[INPUT DATA Boundary: Start]
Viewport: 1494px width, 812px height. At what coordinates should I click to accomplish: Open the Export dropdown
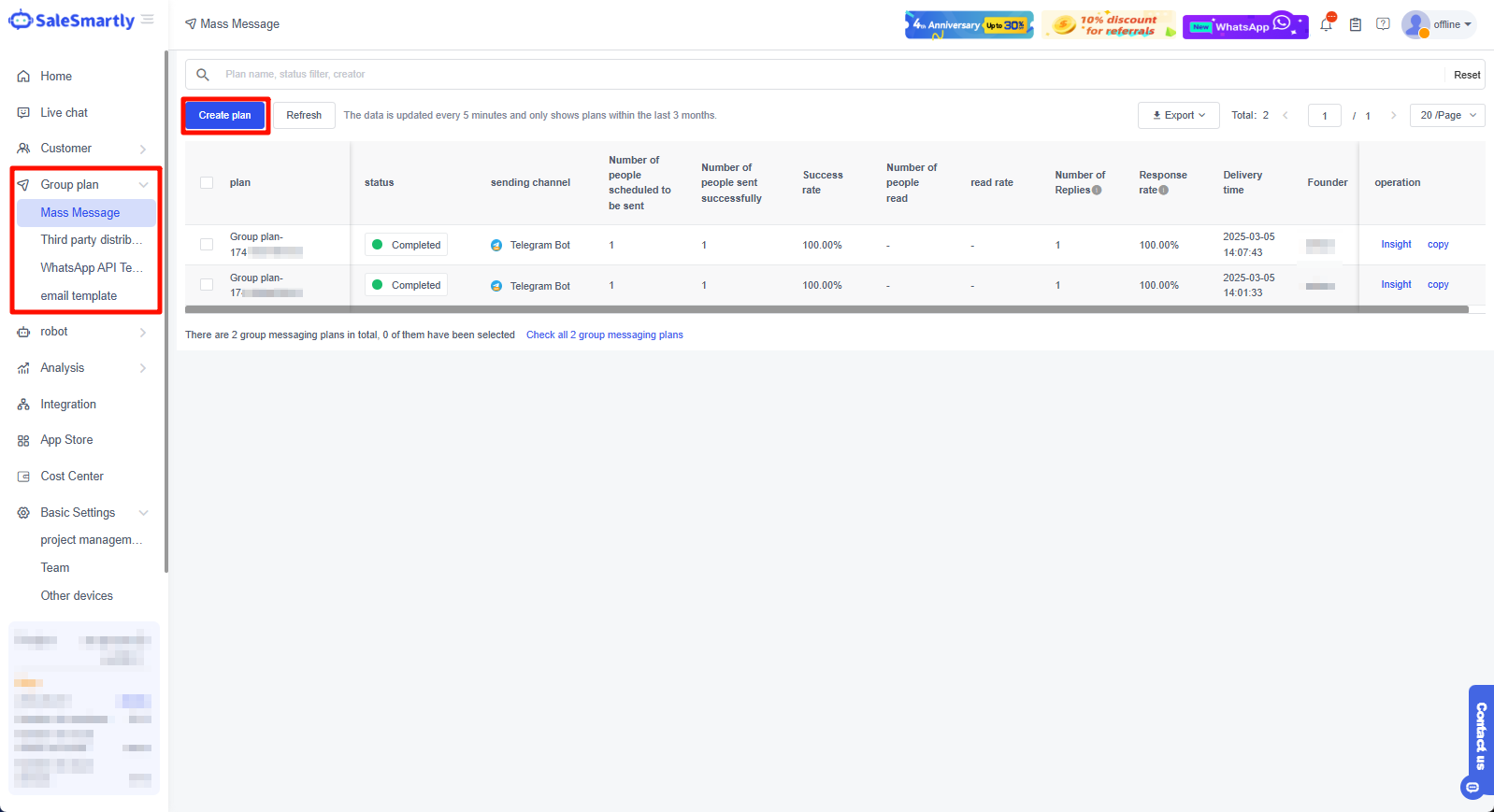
[INPUT DATA Boundary: End]
[INPUT DATA Boundary: Start]
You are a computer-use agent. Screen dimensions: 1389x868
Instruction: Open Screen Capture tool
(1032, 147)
[INPUT DATA Boundary: End]
[INPUT DATA Boundary: Start]
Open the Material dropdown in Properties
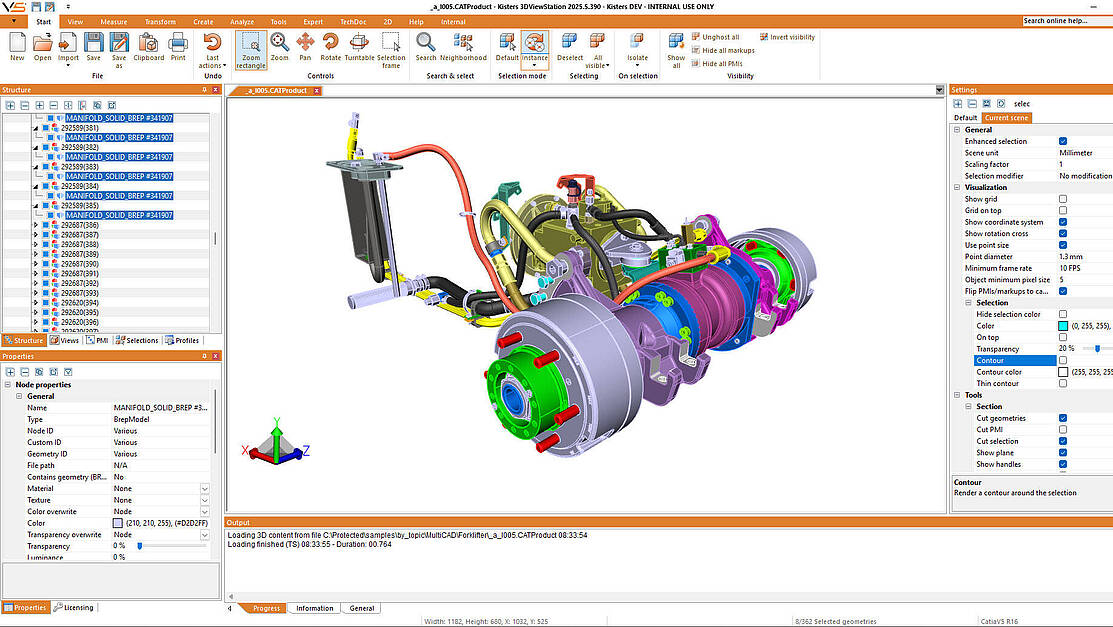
[INPUT DATA Boundary: End]
== TASK ==
List each line of the entries that holds the string "dropdown".

== RESPONSE BOX ==
Viewport: 1494px width, 812px height. At what coordinates should I click to accomplish: Open the Export dropdown
Open the Material dropdown in Properties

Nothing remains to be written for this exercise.